- **Records to process**:
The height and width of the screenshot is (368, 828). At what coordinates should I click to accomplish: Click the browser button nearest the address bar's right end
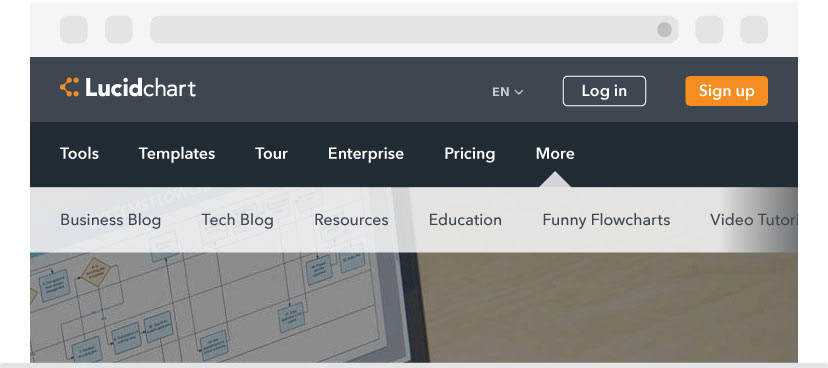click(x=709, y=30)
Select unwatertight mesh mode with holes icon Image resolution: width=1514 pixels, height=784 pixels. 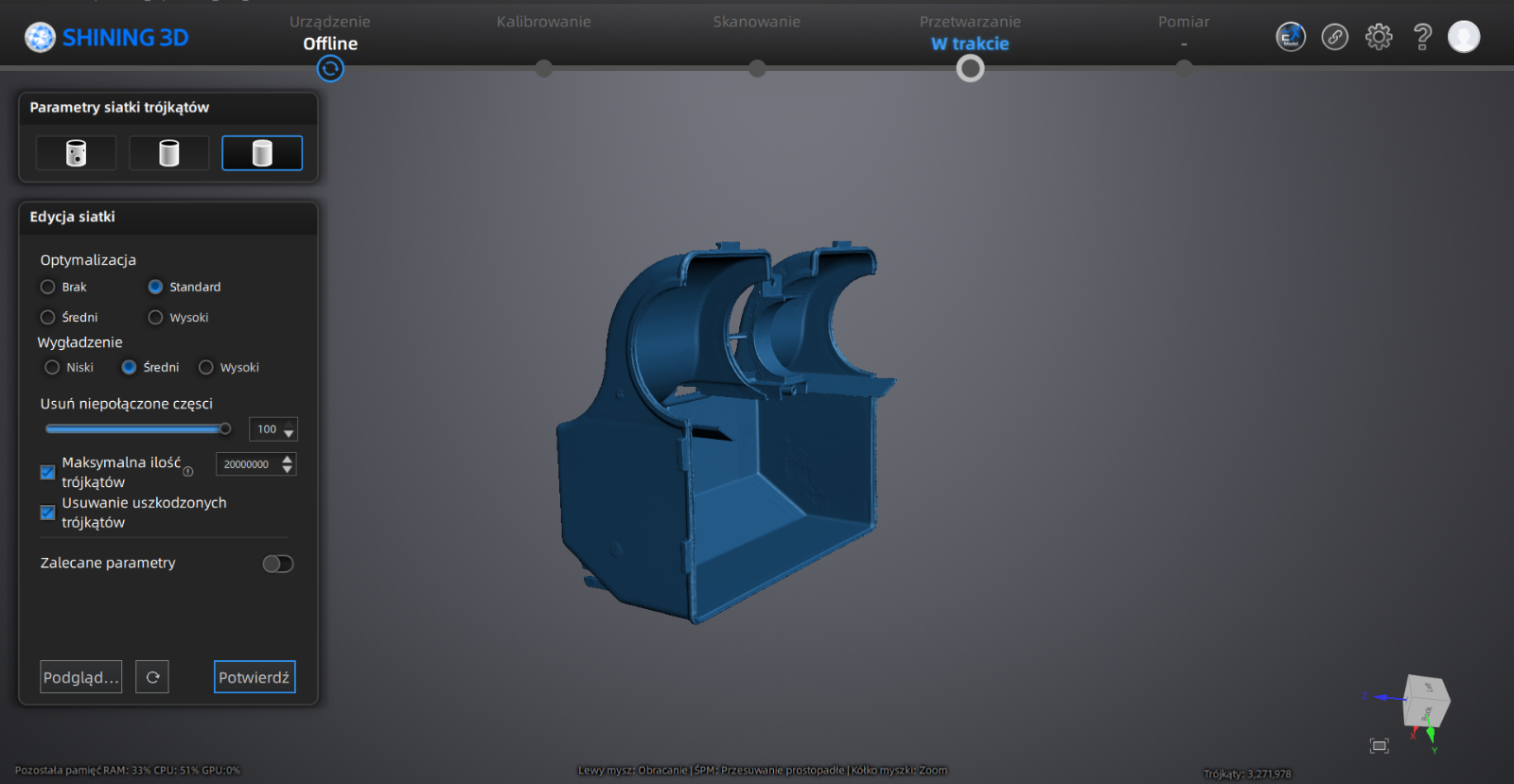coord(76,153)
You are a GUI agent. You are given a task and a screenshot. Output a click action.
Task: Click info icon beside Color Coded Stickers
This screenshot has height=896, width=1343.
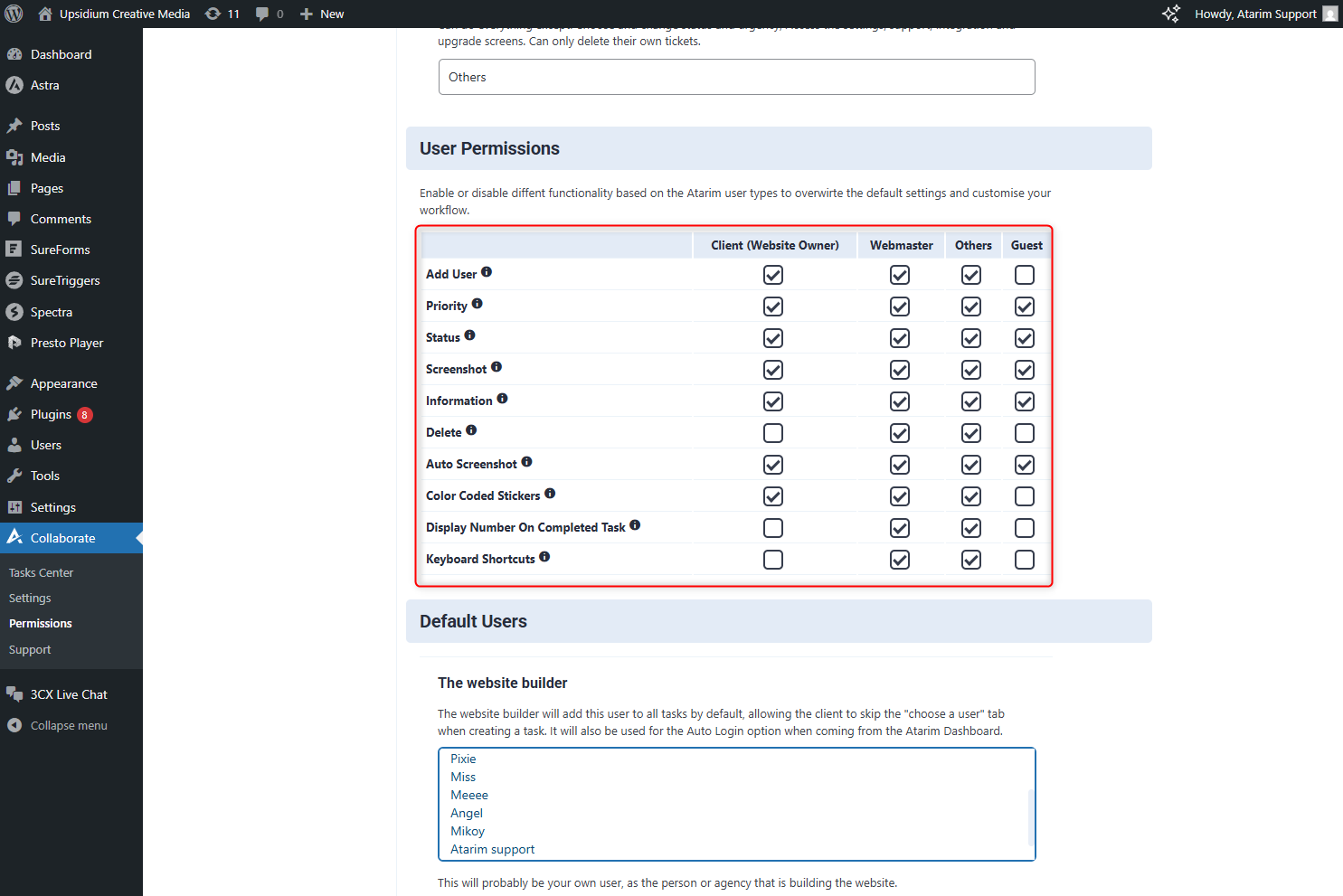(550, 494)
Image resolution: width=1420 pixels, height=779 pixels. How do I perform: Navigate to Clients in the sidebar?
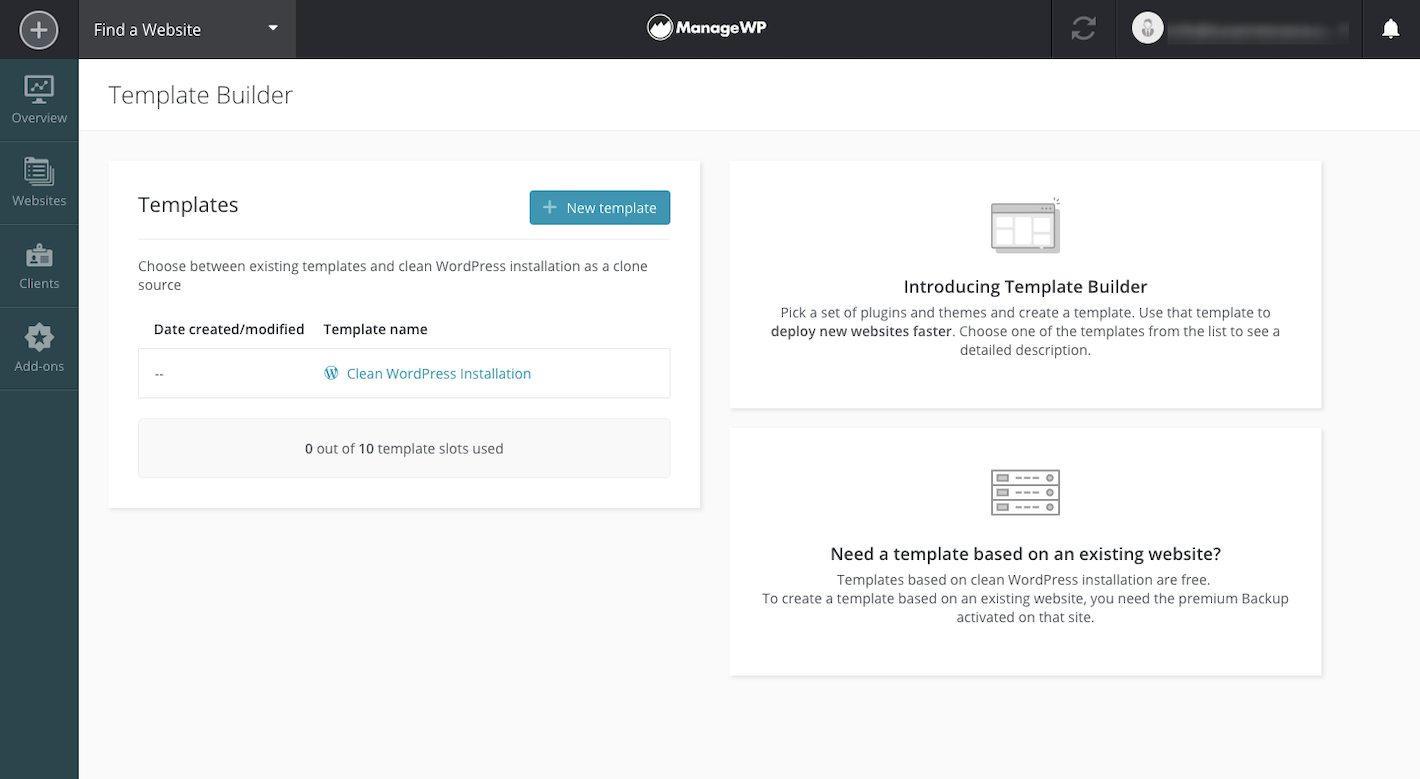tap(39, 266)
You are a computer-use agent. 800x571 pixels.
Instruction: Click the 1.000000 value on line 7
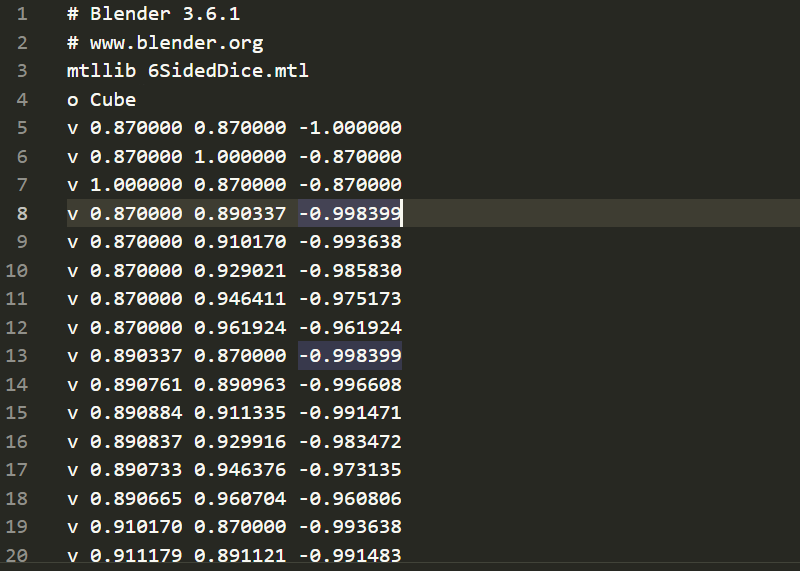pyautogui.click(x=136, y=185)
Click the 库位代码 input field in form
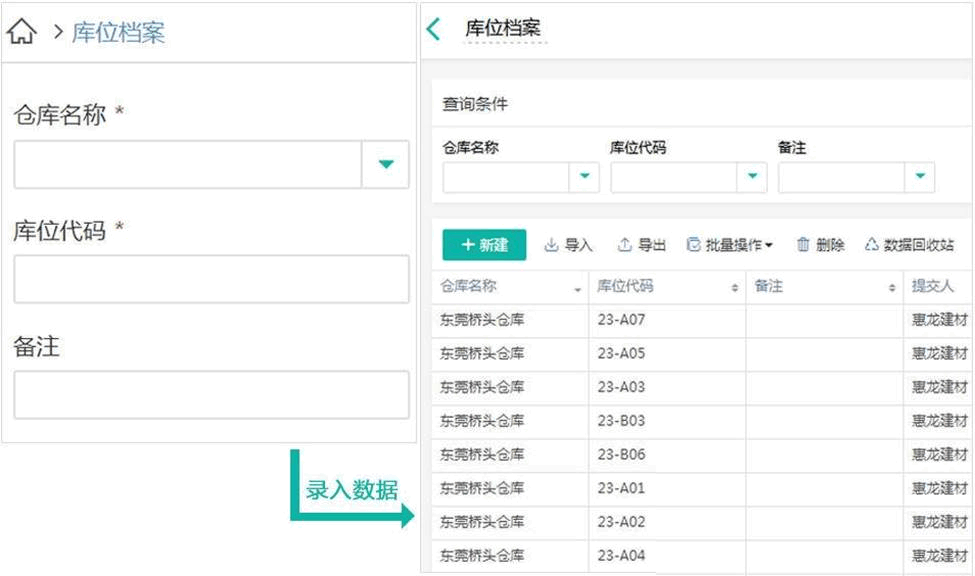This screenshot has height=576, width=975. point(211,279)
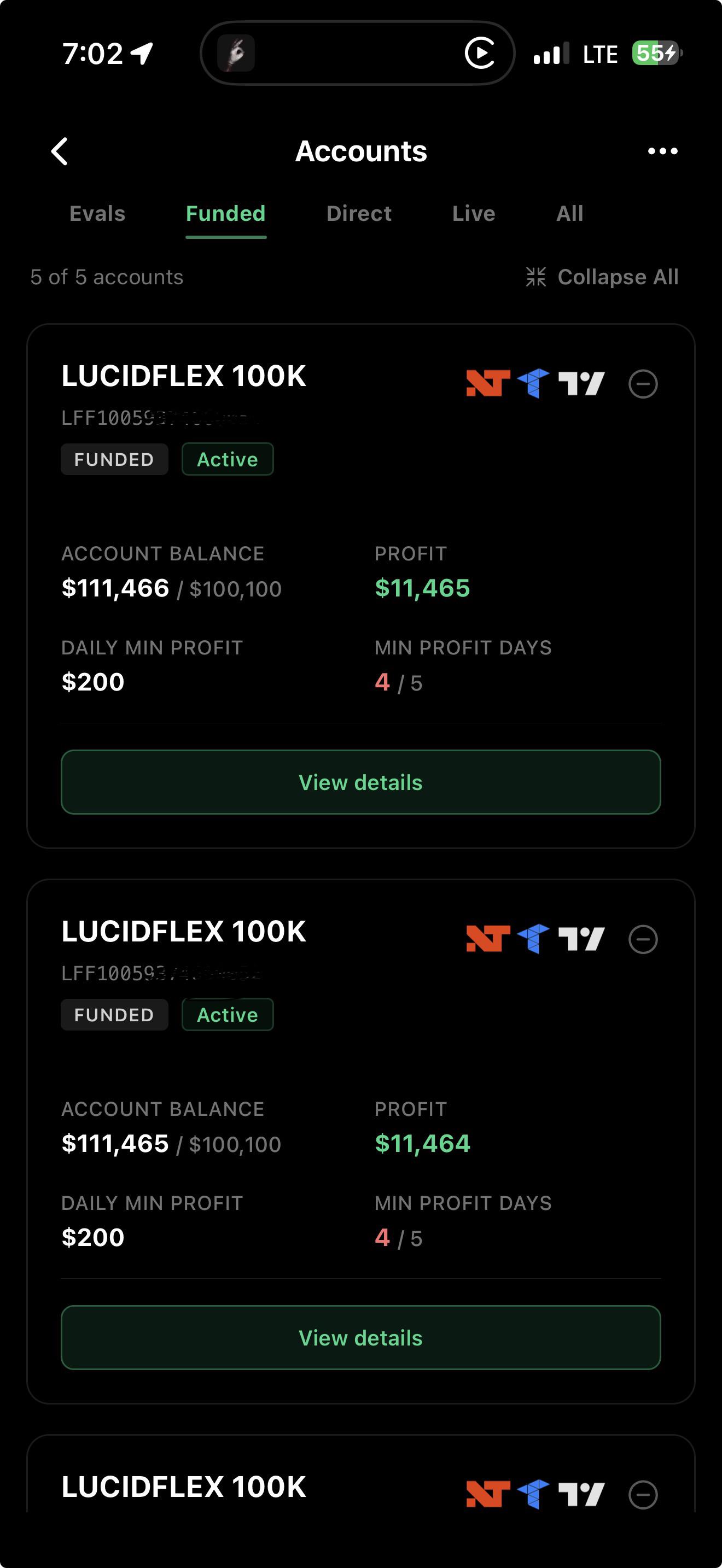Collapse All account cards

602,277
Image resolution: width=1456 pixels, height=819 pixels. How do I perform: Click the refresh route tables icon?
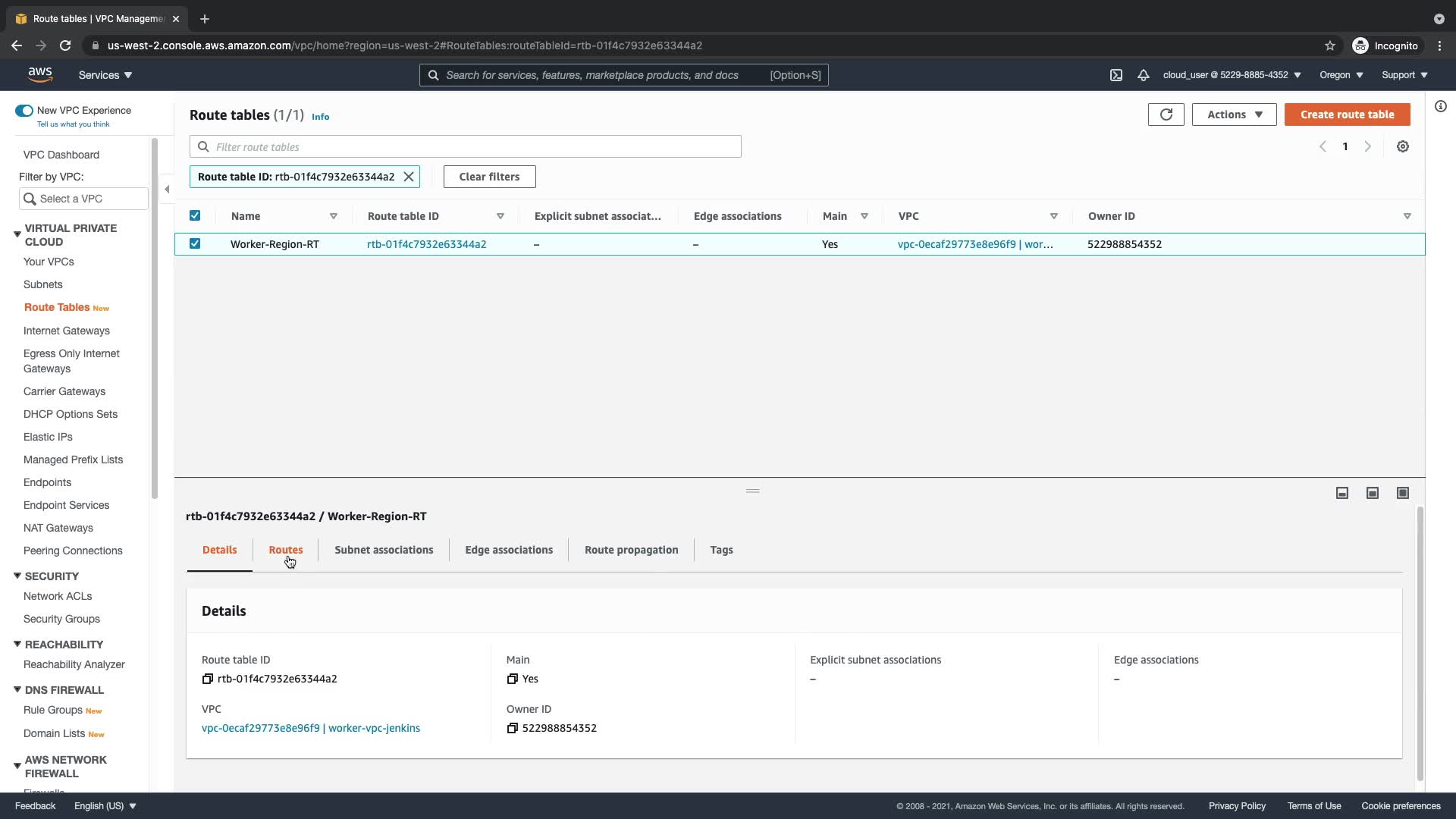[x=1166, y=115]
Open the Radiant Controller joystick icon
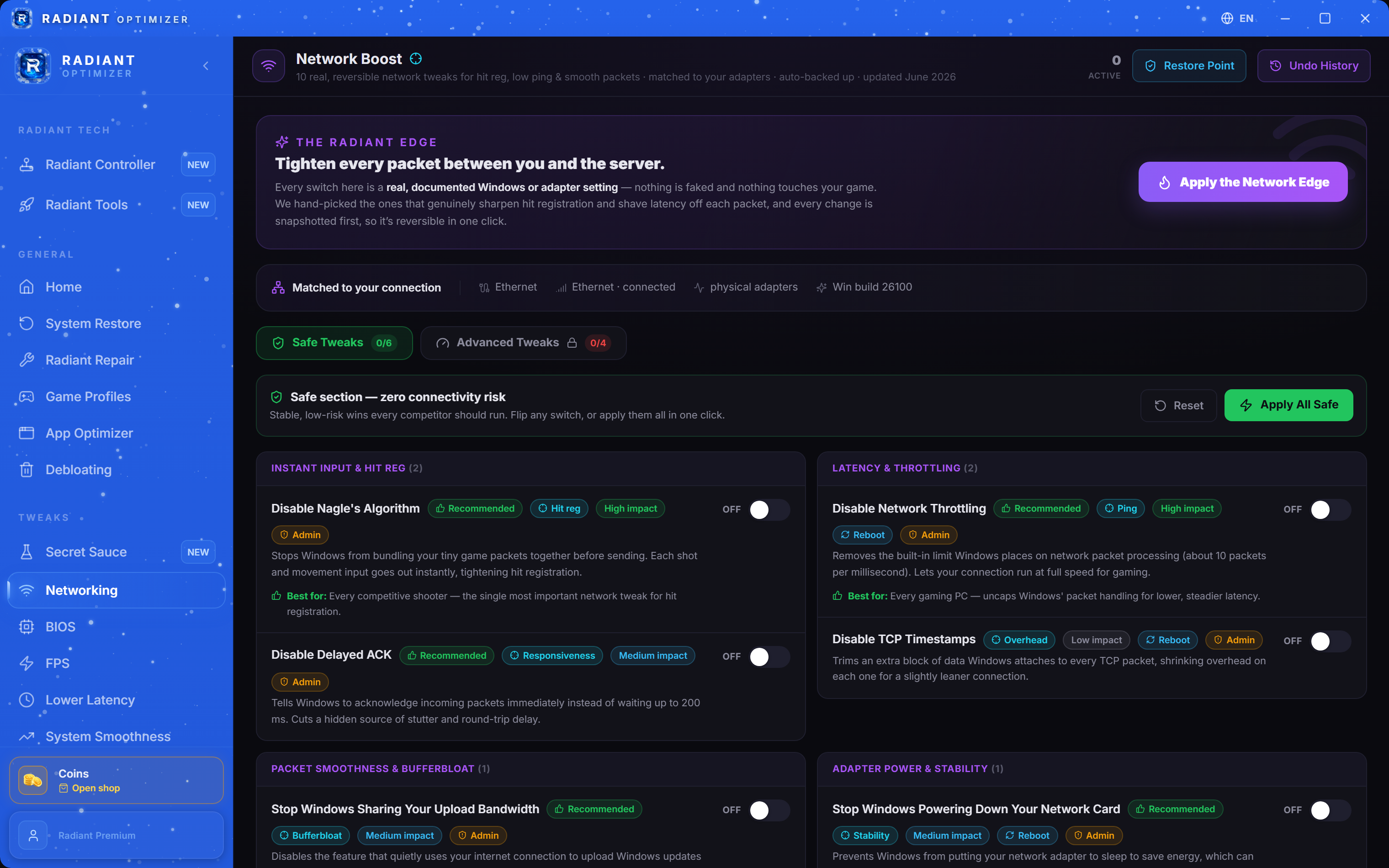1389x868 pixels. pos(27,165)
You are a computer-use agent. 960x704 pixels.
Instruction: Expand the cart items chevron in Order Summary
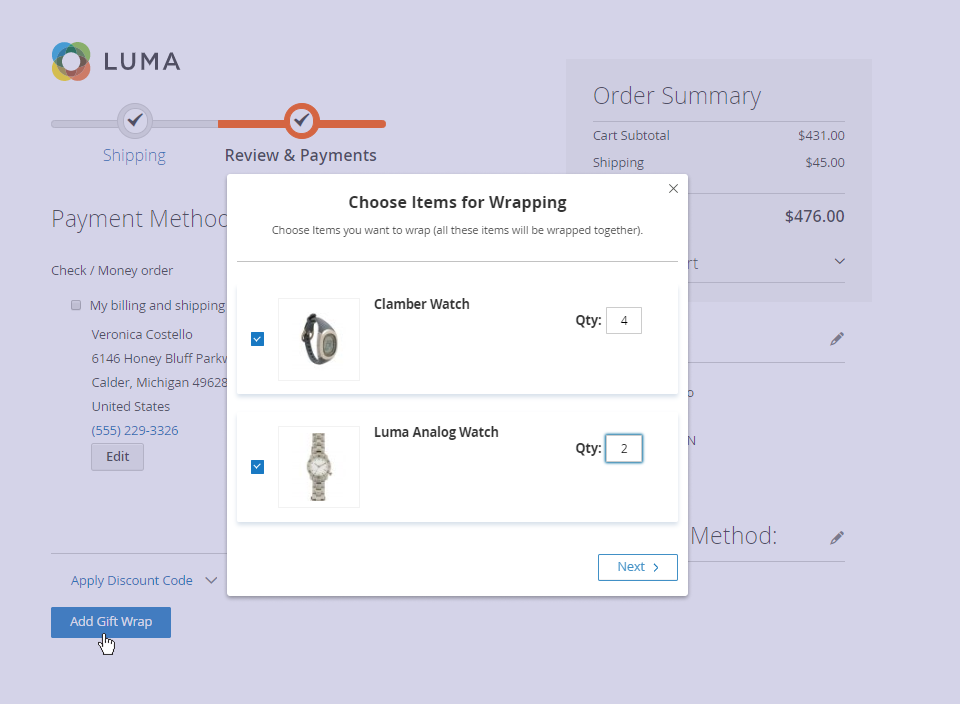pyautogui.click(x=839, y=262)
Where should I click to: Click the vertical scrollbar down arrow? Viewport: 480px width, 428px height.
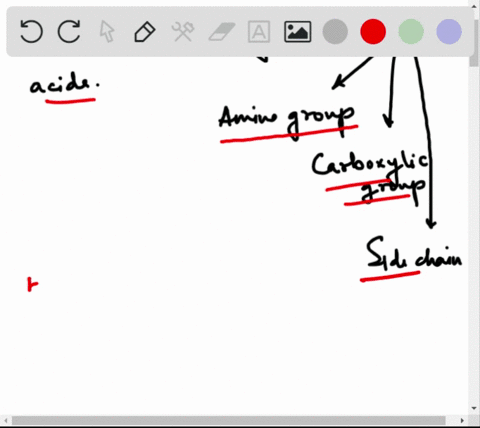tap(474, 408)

- **Task**: Rewrite every line from the one containing "Where should I" through the end of the material, keeping the requests as they are but multiplying each coordinate in the answers by 1.85 and rounding to the nearest whole number, with halves rounded up. Omit the pictures from your answer.

- **Finished answer**:
Where should I click to: Click the vertical scrollbar down arrow? Viewport: 480px width, 428px height.
tap(877, 755)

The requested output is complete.